Heute ist das Wissen um die Elektronenstrahltechnik, das der zu DDR-Zeiten verehrte Erfinder Manfred von Ardenne in mehr als 70 Jahren zusammengeforscht hatte, noch immer die Grundlage für den Erfolg des sächsischen Mittelständlers, der bis heute der Familie von Ardenne gehört. Das Geschäft brummt selbst in der Wirtschaftskrise. Der Umsatz stieg 2008 um 33 Prozent, die Zahl der Mitarbeiter um 110 auf 500. Seit Januar kamen weitere 50 Beschäftigte dazu, 2012 sollen bei Ardenne 800 Leute arbeiten.

Das Unternehmen ist Weltmarktführer bei großen Elektronenstrahlkanonen für Schmelzöfen.
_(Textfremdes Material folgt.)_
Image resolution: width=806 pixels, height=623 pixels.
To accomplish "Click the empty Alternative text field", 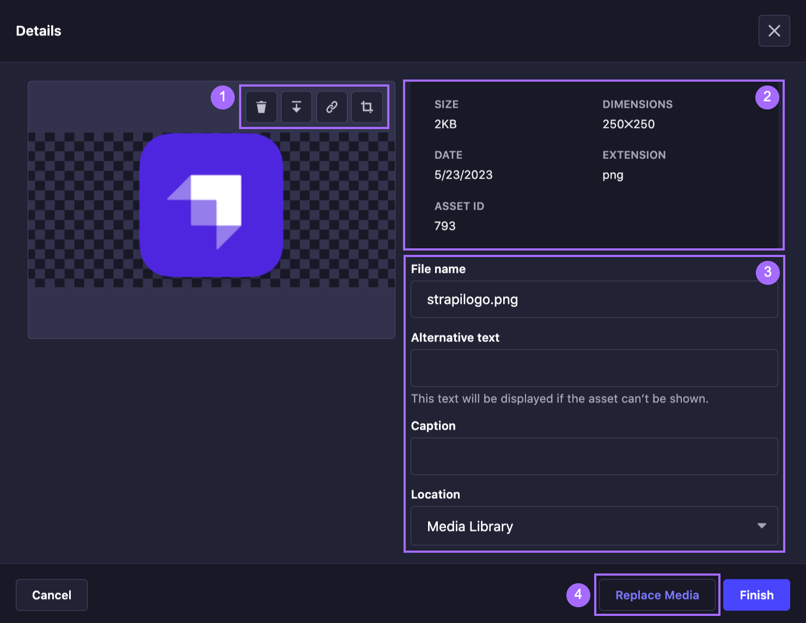I will coord(594,368).
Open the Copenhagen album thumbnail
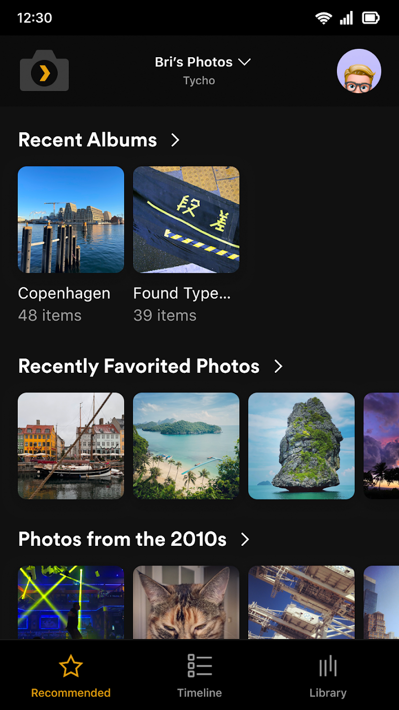Image resolution: width=399 pixels, height=710 pixels. click(71, 219)
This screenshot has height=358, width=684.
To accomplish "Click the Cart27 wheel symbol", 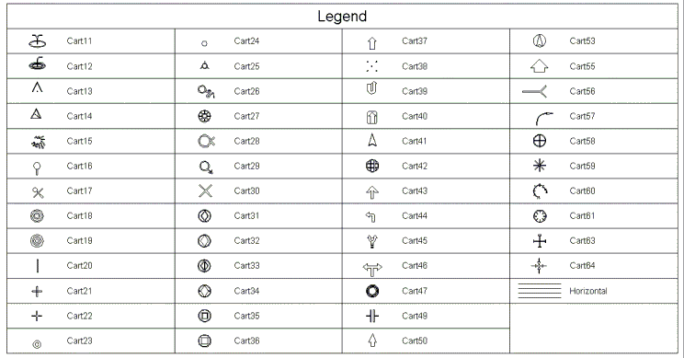I will click(205, 116).
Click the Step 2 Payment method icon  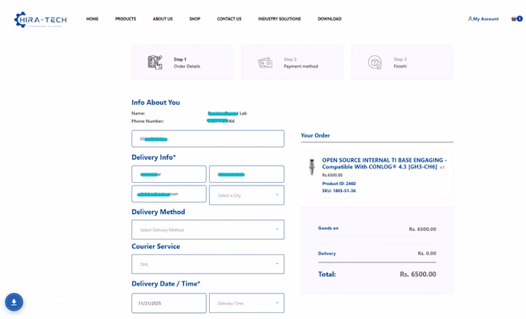tap(266, 62)
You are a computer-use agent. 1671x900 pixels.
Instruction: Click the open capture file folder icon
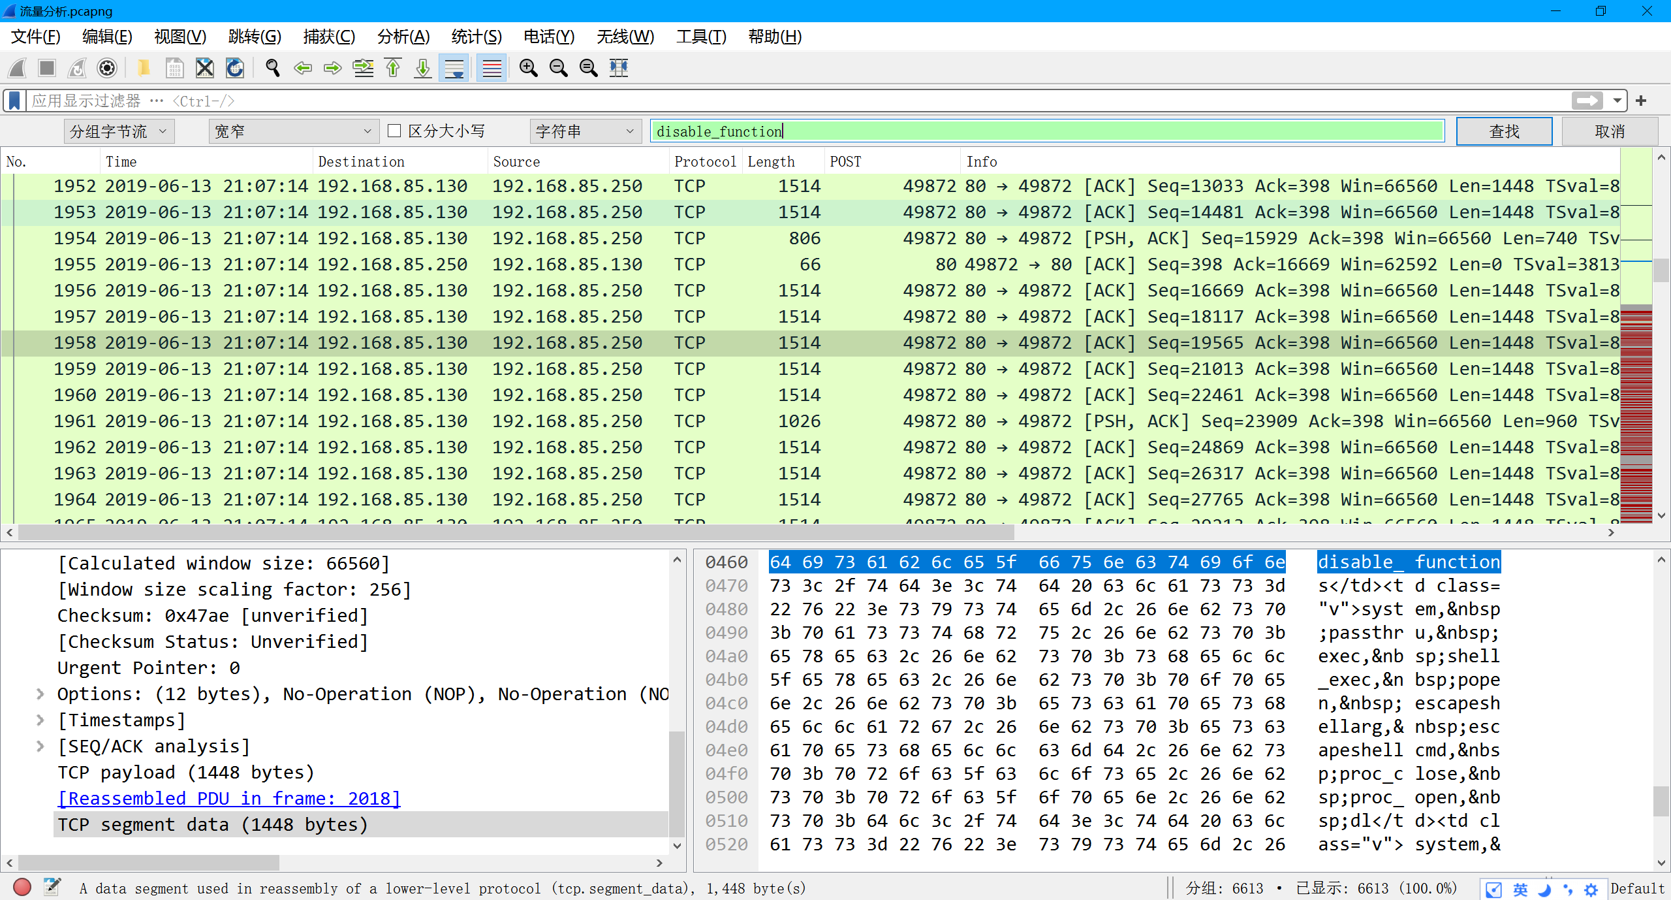click(x=144, y=68)
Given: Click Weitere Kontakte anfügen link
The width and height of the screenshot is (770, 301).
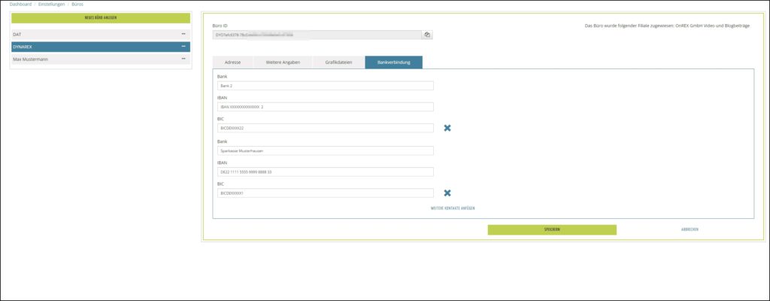Looking at the screenshot, I should click(x=453, y=208).
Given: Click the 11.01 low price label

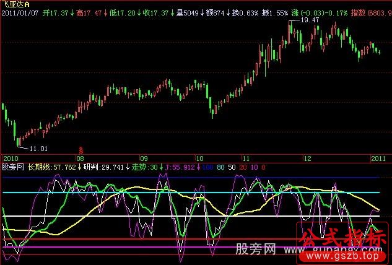Looking at the screenshot, I should click(x=38, y=149).
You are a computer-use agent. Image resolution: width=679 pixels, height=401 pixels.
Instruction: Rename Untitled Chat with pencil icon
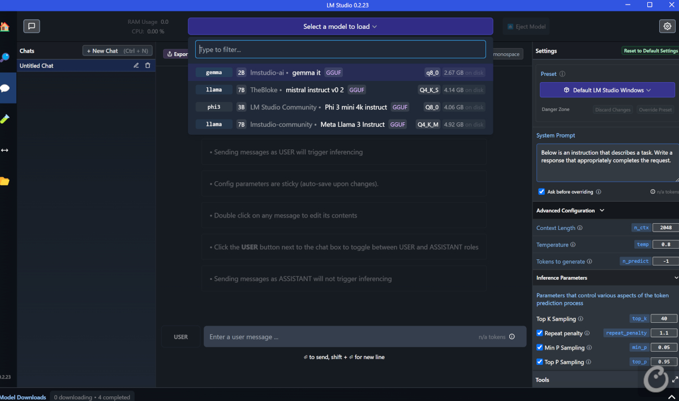pos(136,66)
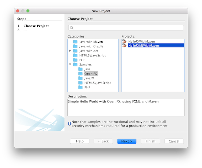The width and height of the screenshot is (202, 168).
Task: Select the top-level PHP category
Action: (82, 60)
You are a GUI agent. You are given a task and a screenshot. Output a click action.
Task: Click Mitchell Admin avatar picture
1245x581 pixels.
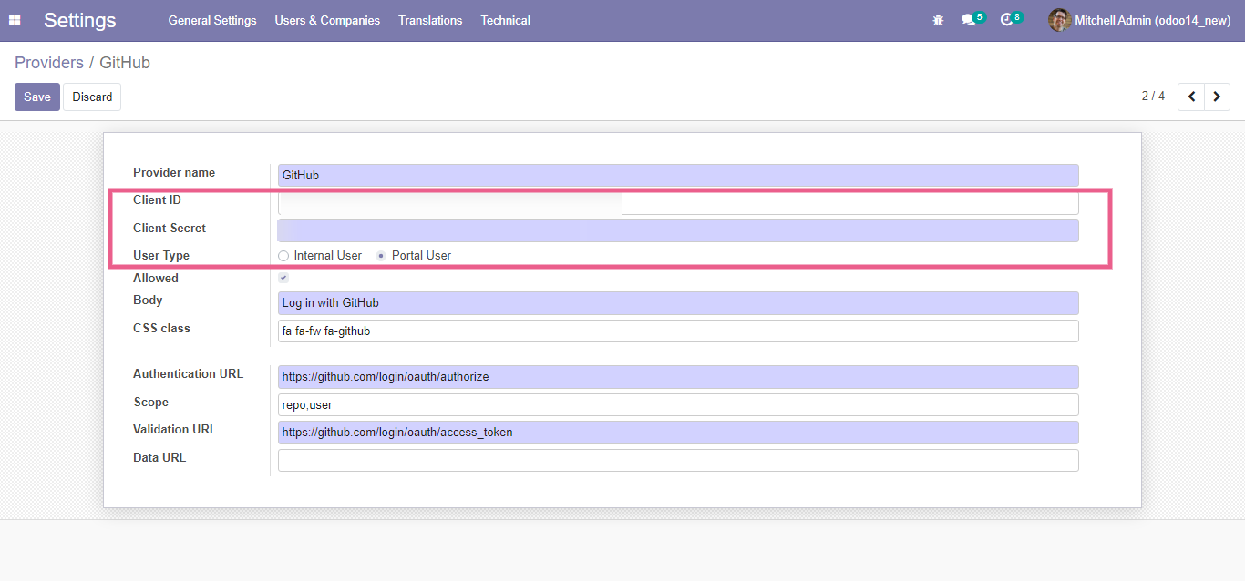click(x=1058, y=20)
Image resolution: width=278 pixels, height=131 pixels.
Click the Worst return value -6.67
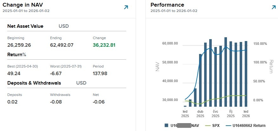pos(56,73)
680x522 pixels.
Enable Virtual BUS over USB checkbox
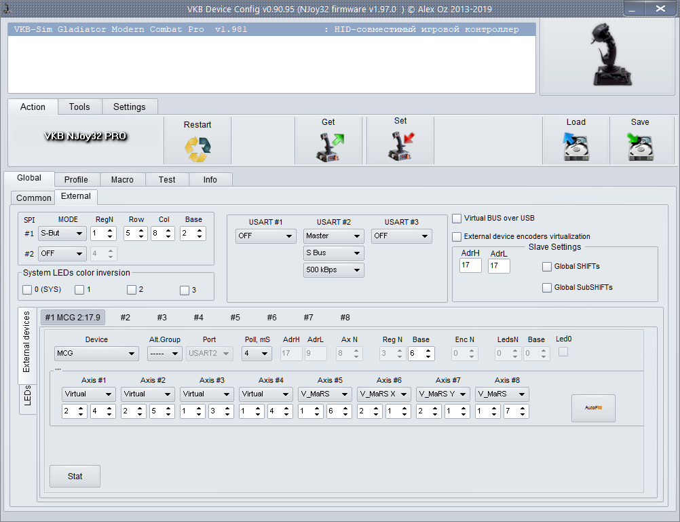coord(457,219)
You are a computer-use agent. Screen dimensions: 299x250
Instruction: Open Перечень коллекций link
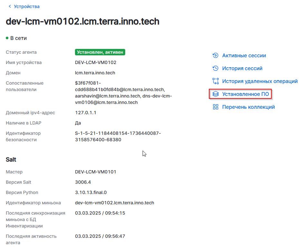click(248, 107)
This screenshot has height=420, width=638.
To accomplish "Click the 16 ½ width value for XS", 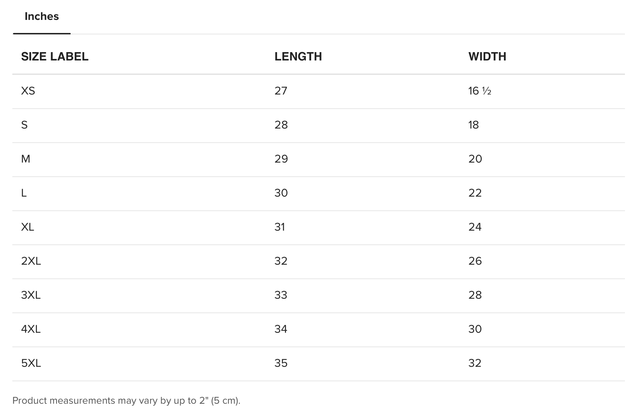I will tap(480, 91).
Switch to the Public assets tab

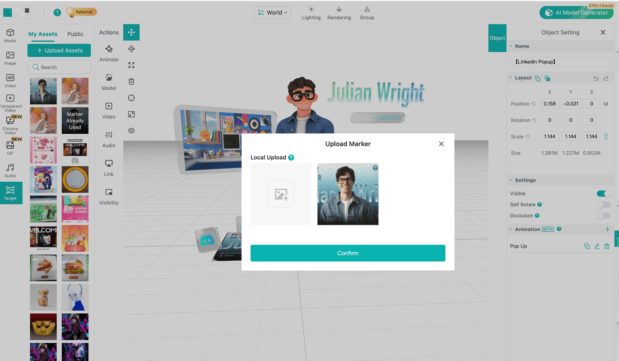point(75,34)
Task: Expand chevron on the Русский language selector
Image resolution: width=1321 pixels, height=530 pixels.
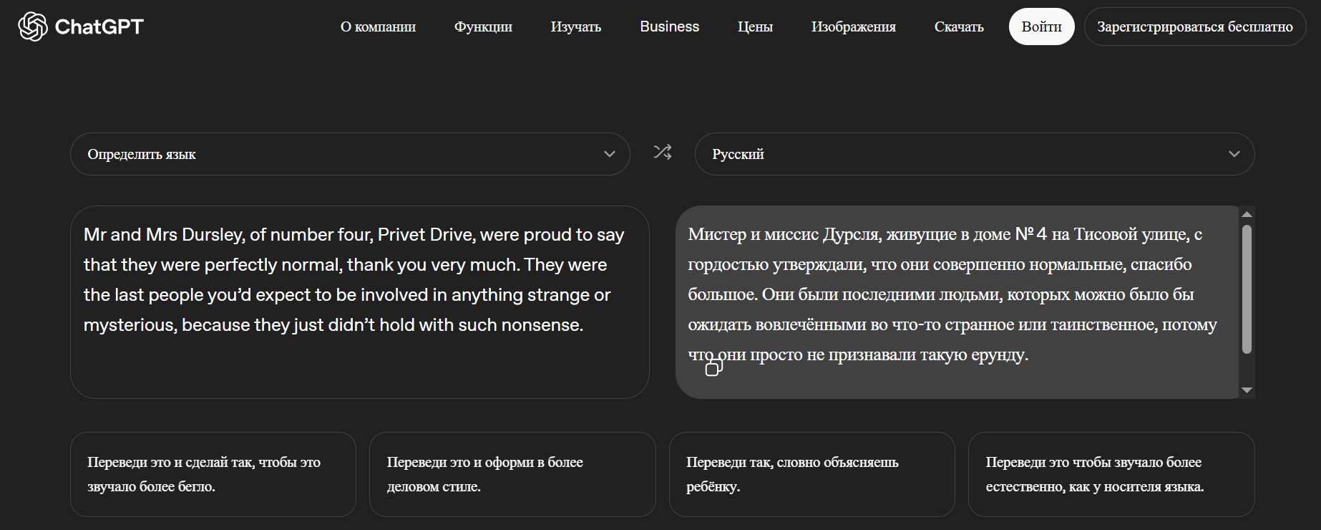Action: tap(1234, 154)
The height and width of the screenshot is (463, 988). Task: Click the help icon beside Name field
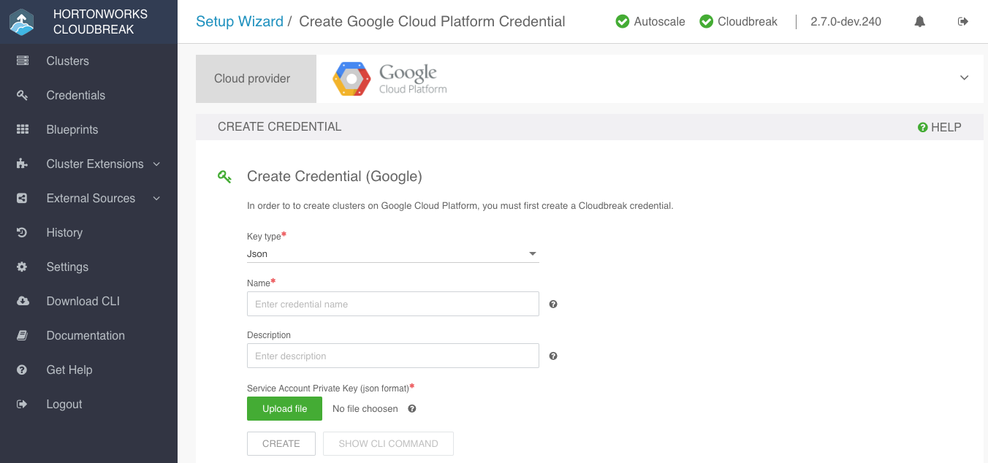(553, 305)
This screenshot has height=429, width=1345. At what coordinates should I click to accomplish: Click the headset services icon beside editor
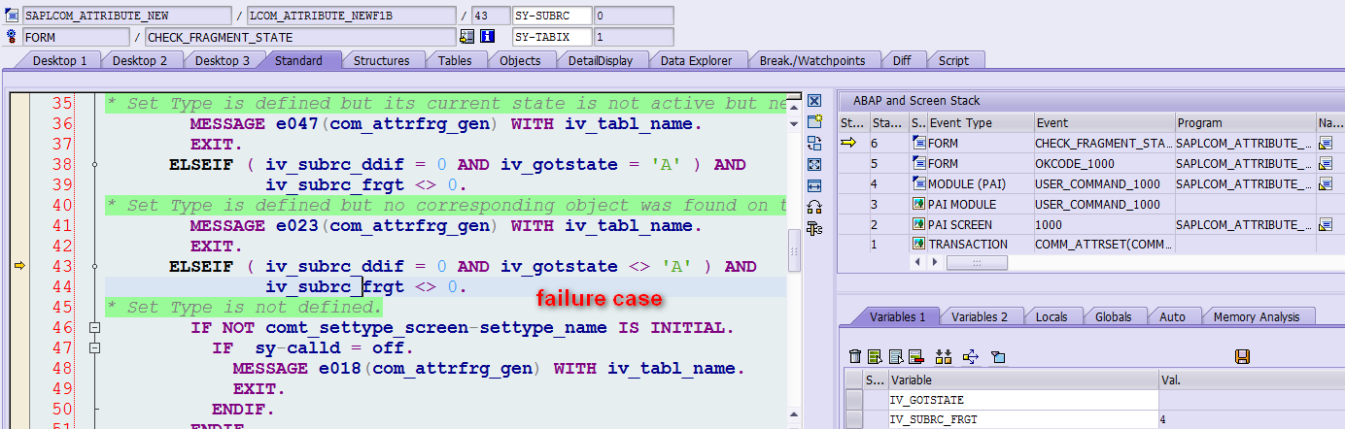pos(814,207)
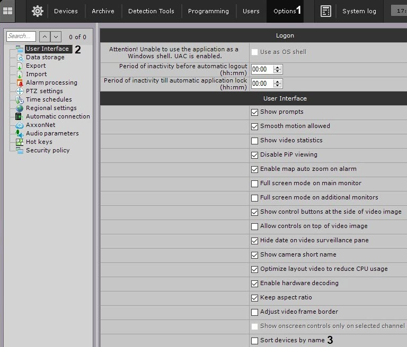Click the Search input field

[21, 36]
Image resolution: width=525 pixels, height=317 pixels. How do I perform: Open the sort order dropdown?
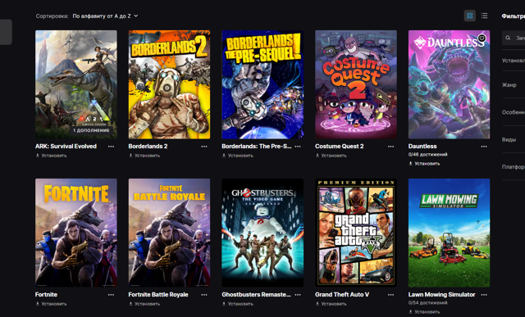click(105, 16)
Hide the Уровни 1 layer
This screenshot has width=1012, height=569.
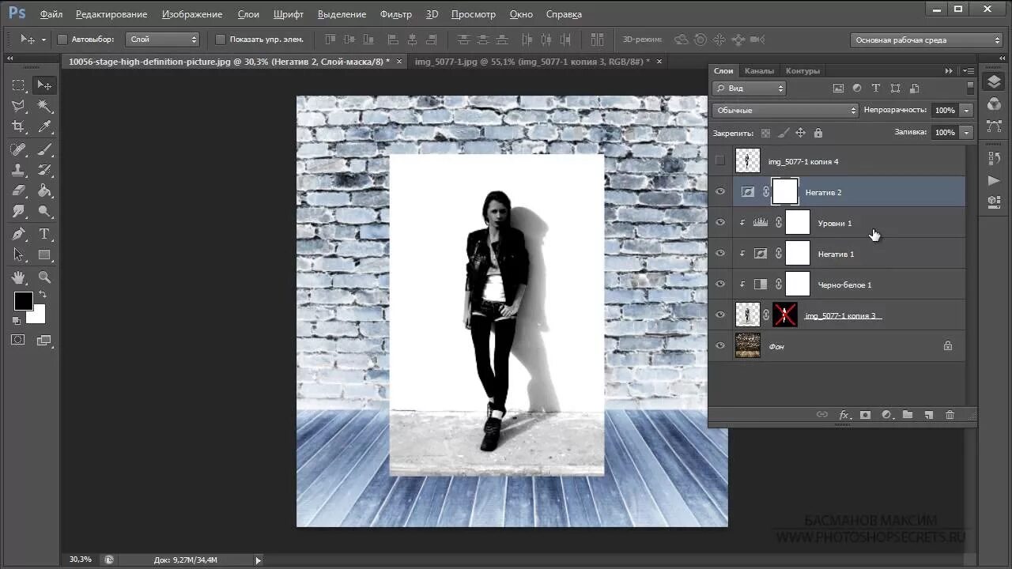click(719, 223)
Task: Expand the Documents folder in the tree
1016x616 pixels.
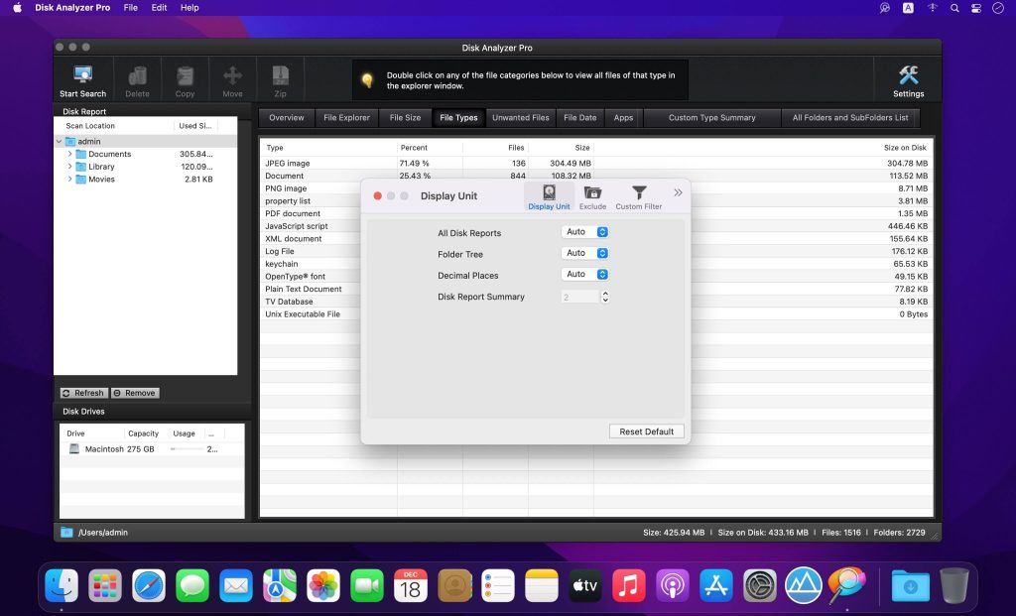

Auch bei Maschinen zum Beschichten von Fensterglas sieht es sich als größter Hersteller – 80 Prozent der Scheiben, die heute Chinas Glaswerke verlassen, bekämen ihre Wärmeschutzschicht in Ardenne-Maschinen.

Große Vergangenheit

Der 1997 im Alter von 90 Jahren gestorbene Manfred von Ardenne war nicht nur ein Vater des Fernsehens, Erfinder des Elektronenmikroskops und am russischen Atomprogramm beteiligt. In seinem schon zu DDR-Zeiten privaten Forschungsinstitut schuf er auch die Verfahren, mit denen dünne Schichten auf Glas aufgedampft werden konnten. Sein Institut baute die Maschinen, aus denen die Elemente der reflektierenden Glasfront des abgerissenen Ostberliner Palasts der Republik kamen. Das Know-how war auch im Westen etwas wert – und brachte Devisen.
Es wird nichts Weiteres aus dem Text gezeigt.